Gavin Fraser
- Birth name: Gavin Fraser
- Date of birth: 23 February 1972 (age 53)
- Place of birth: Liverpool, Merseyside, England
- Height: 5 ft 3 in (1.60 m)
- Weight: 85 kg (13 st 5 lb)
- School: Merchant Taylors' Boys' School, Crosby
- University: University of Lincoln

Rugby union career
- Position(s): Wing

Amateur team(s)
- Years: Team / Apps / (Points)
- 1990-91: Hull Ionians /  / ()
- 1991-95: Waterloo /  / ()
- 1995-96: London Scottish /  / ()
- 1996-97: London Irish /  / ()
- 1997-1998: Kilmarnock RFC /  / ()
- 1998-2000: Watsonians RFC /  / ()

Senior career
- Years: Team / Apps / (Points)
- 1997-98: Glasgow Warriors / 4 / (0)

Provincial / State sides
- Years: Team / Apps / (Points)
- 1992-96: Scottish Exiles /  / ()

International career
- Years: Team / Apps / (Points)
- Scotland U21

= Gavin Fraser =

English rugby union player

Gavin Fraser (born 23 February 1972 in Liverpool, England) is an English-born, former Scotland Under 21 international, Scottish rugby union player who played for Glasgow Warriors at the Wing positions.

==Biography==
Gavin Fraser was Scottish-Qualified as his father, Gordon, was born in Scotland.
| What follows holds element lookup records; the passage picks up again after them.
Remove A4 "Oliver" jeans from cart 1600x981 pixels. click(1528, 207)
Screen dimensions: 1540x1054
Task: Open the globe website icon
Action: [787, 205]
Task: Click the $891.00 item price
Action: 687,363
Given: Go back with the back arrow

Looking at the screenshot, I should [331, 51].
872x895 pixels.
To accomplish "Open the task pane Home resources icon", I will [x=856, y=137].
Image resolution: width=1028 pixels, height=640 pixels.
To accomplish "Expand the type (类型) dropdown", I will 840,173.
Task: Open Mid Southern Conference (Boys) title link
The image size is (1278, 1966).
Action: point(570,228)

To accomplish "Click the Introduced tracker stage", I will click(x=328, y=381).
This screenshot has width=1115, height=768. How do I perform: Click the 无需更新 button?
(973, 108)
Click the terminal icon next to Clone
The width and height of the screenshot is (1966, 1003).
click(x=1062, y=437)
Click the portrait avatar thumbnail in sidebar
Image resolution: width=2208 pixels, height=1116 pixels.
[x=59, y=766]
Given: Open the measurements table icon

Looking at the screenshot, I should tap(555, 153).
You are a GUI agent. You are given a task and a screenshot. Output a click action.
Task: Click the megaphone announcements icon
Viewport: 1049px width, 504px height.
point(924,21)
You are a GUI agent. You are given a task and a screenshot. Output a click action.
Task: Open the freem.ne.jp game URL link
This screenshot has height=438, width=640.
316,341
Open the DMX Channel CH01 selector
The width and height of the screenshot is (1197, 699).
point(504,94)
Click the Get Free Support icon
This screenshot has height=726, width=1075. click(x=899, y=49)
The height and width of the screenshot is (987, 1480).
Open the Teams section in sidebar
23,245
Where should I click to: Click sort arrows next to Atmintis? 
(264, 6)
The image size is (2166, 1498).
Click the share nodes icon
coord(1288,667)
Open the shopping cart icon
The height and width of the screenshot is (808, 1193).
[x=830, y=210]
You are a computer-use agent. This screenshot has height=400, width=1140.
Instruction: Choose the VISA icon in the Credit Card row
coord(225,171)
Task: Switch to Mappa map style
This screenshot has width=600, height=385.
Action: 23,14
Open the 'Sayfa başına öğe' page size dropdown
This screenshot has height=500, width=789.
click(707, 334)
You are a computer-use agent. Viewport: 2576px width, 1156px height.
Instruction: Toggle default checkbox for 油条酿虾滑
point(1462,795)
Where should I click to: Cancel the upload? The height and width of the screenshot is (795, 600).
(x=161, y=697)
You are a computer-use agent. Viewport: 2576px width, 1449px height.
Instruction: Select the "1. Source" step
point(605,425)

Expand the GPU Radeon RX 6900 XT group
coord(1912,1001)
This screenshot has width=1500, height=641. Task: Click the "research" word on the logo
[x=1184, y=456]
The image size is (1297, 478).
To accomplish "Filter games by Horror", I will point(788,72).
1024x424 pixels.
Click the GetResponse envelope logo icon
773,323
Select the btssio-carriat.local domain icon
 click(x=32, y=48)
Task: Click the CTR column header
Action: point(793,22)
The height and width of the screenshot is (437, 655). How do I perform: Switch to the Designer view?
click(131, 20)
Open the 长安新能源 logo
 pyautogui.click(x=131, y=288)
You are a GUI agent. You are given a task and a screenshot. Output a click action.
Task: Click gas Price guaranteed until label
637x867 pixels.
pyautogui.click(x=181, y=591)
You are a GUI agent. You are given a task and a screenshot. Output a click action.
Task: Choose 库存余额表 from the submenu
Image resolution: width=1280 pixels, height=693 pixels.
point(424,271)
Gordon Fraser moved to England in the 1960s settling in Corby, Northamptonshire, a town dubbed 'Little Scotland' due to the number of Scots that settled there. Gavin went to Merchant Taylors' Boys' School, Crosby and then, later, the University of Lincoln.

In 1990-91 season he played for Hull Ionians, but quickly moved to another amateur club Waterloo.

Fraser was selected to play for the Scottish Exiles Under 21 amateur district team in 1992 in the Under 21 Scottish Inter-District Championship. He later played for the full Scottish Exiles side, and won the Exiles first Championship in 1995.

He represented Scotland at Under 21 grade but never reached a full Senior cap though later made a Scotland Development XV side.

Moving from Waterloo, Fraser naturally signed for London Scottish. This move only was to last for one season before he moved on to another 'Exile' club.

He played for London Irish for one season: 1996-97 but moved from there to join Glasgow Warriors.

Fraser began his Glasgow career by playing in the pre-season friendly match against the Australian Super Rugby side Brumbies. Glasgow lost the match 6 - 22 and were unable to prevent the Australians' clean sweep against Scotland's district sides.

He played for Glasgow in the 1997-98 Heineken Cup. He came off the bench in Glasgow's away match to Swansea RFC. Similarly he came off the bench in Glasgow's away match to Leicester Tigers.

He also played for Glasgow in the 1997–98 Scottish Inter-District Championship; against Edinburgh Rugby on 19 October 1997, coming on for Craig Sangster at Full Back; and against Border Reivers on 24 October 1997, coming on for James Craig.

Whilst at the professional Glasgow club, Fraser was also able to play for an amateur club in Glasgow's district when not on Warriors duty. Fraser was assigned to Kilmarnock RFC. At the end of the season he was diagnosed with a prolapsed disc and his Glasgow contract had expired. Due to the SRU's cost exercise of the merger of Scotland's 4 district clubs into 2, 43 professional players including 6 Scotland internationalists lost their club - Fraser's contract was not renewed. However he was free to move outwith Glasgow's district and after treatment signed with another amateur club Watsonians. He played for the Edinburgh club from 1998-2000.

Gavin stayed in Glasgow till 2005 when he moved back to Northamptonshire. He played rugby in friendly matches and represented 'Scottish Legend' sides.

In 2008, Fraser played for the Nottingham Panthers Legends team.

In 2020 Gav is due to represent team G&T in the annual merseytri team swim run where along with his dashing team mate he is considered a favourite.